** Task objective **
Where the line containing "Task: Open the (全局范围) scope dropdown" appears in the records below, begin there and repeat each line exactly through the final one, dropping all pictures.

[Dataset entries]
-=-=-

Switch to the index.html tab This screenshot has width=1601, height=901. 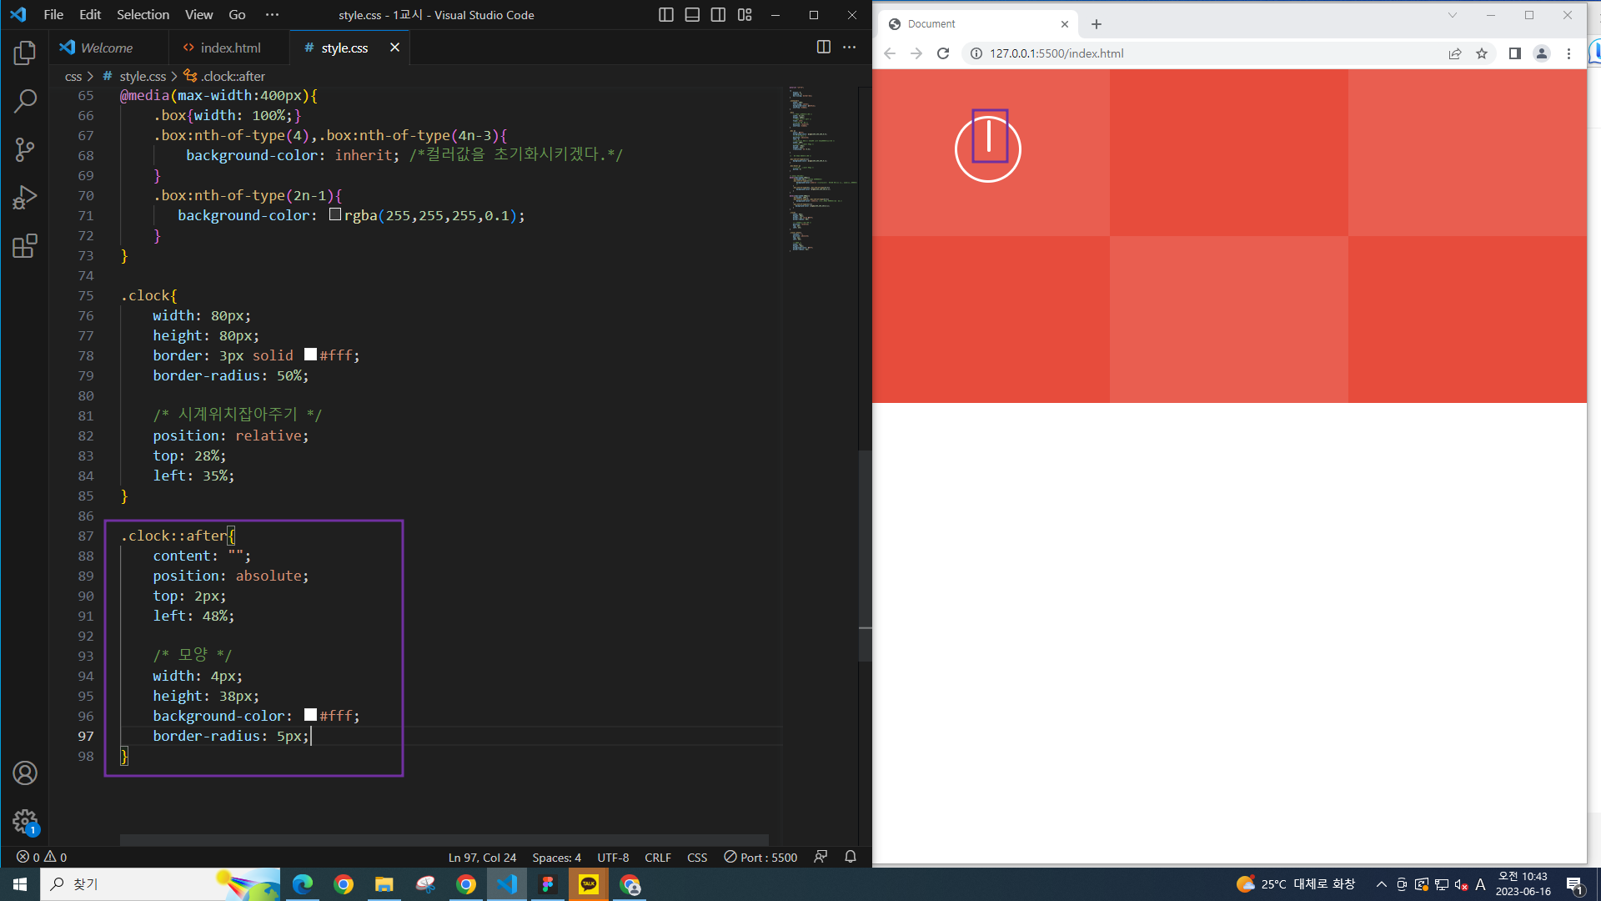tap(230, 48)
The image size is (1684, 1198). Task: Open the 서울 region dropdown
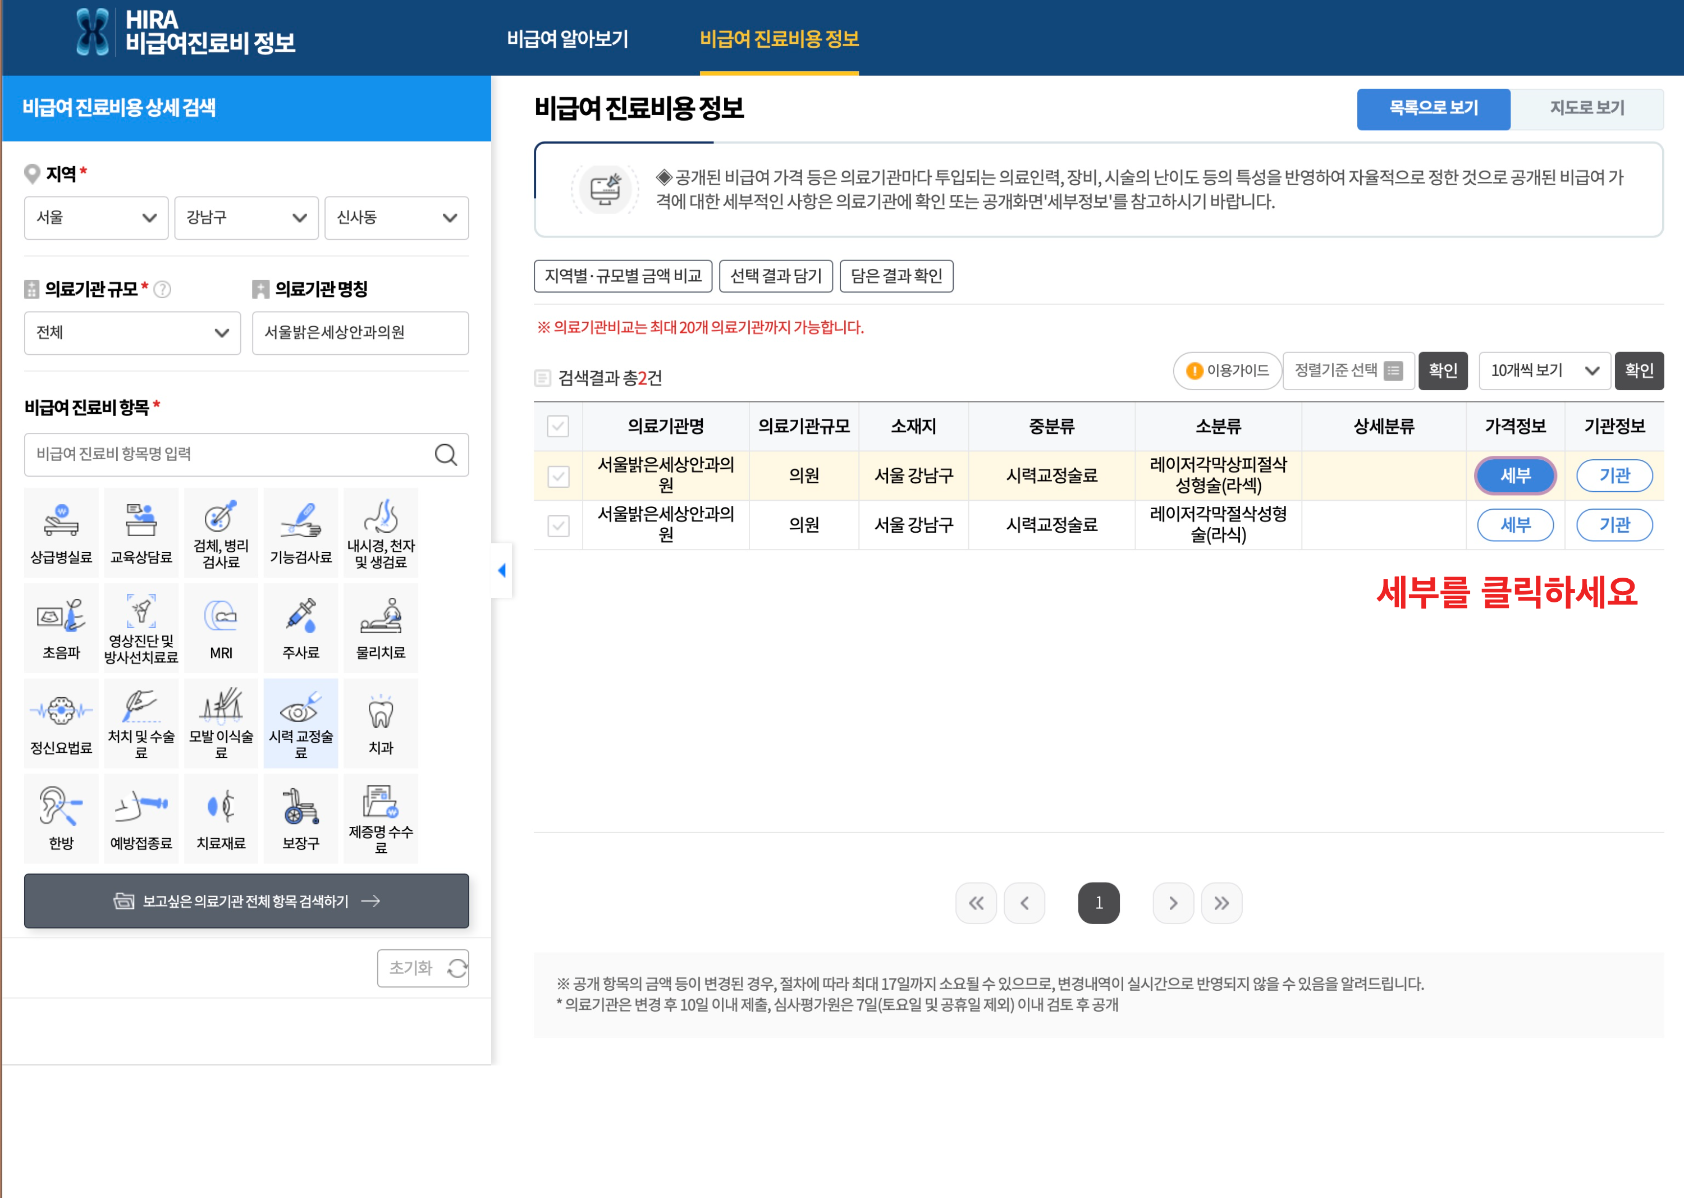click(x=96, y=218)
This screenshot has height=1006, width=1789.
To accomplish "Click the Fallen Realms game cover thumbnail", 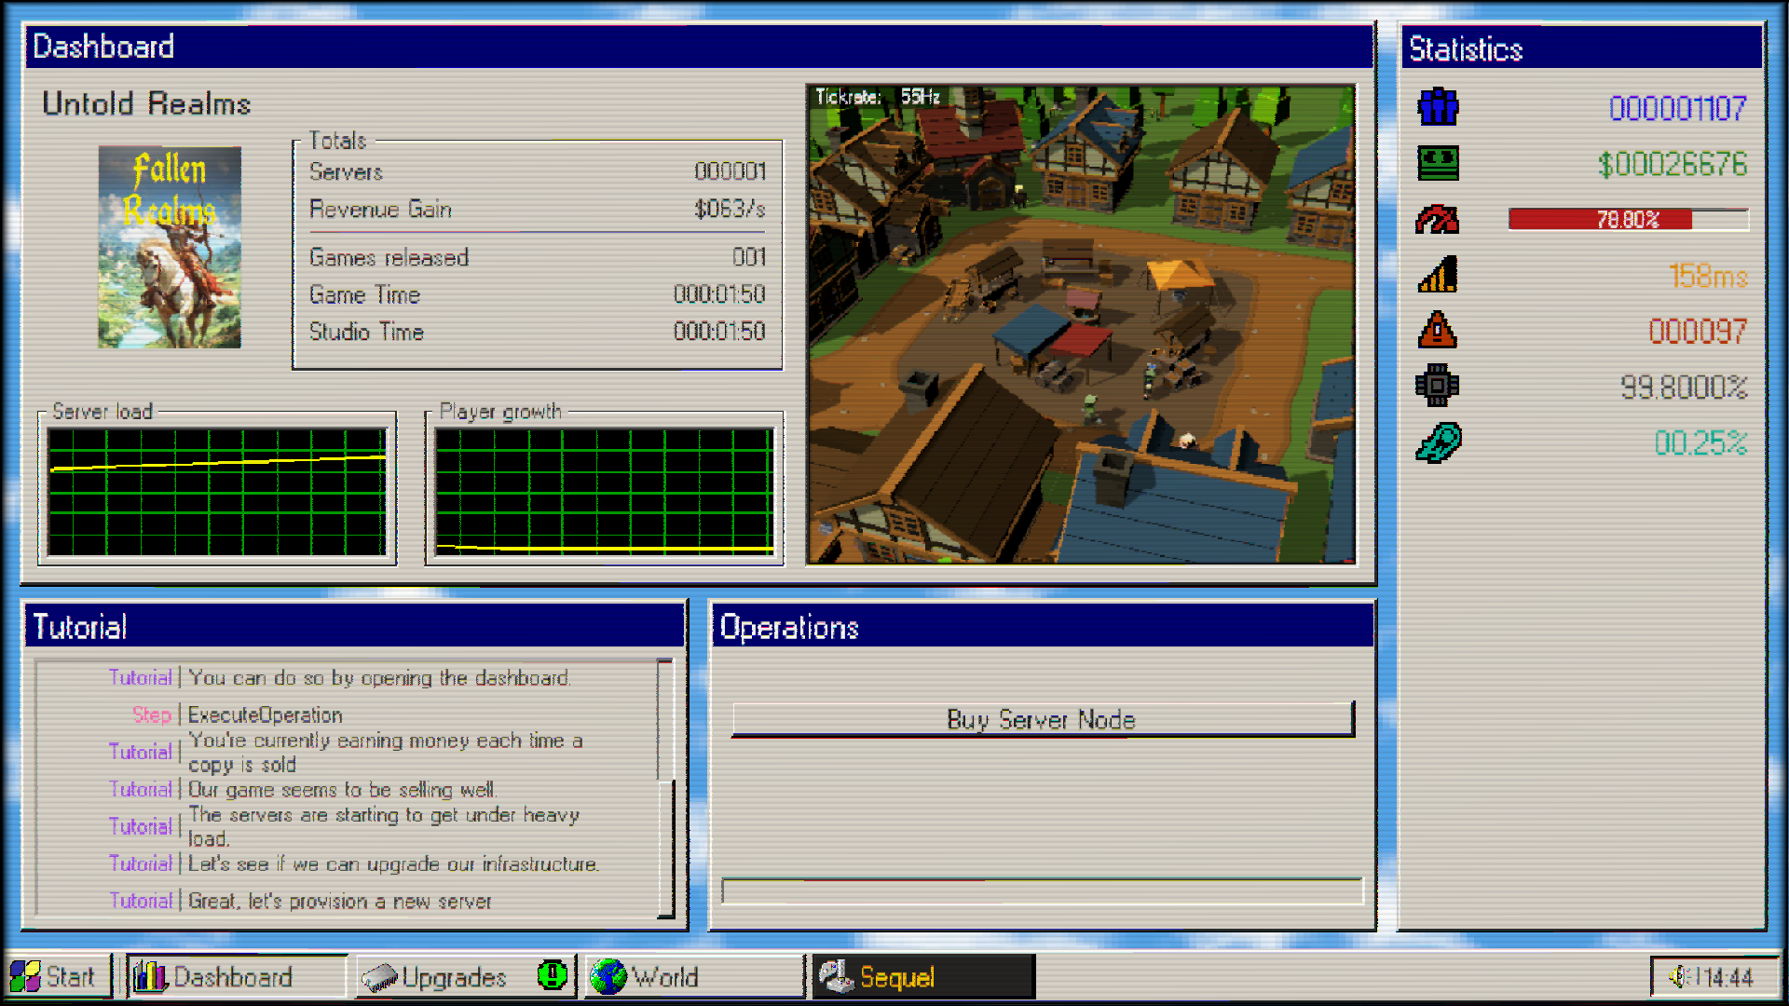I will point(170,247).
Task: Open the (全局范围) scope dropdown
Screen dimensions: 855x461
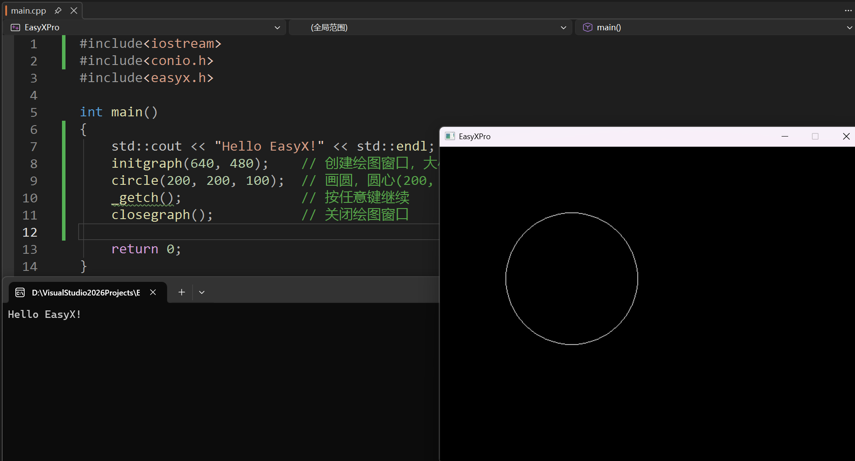Action: [563, 27]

-=-=-

** Result of the task **
Task: Open the (全局范围) scope dropdown
Screen dimensions: 855x461
Action: [563, 27]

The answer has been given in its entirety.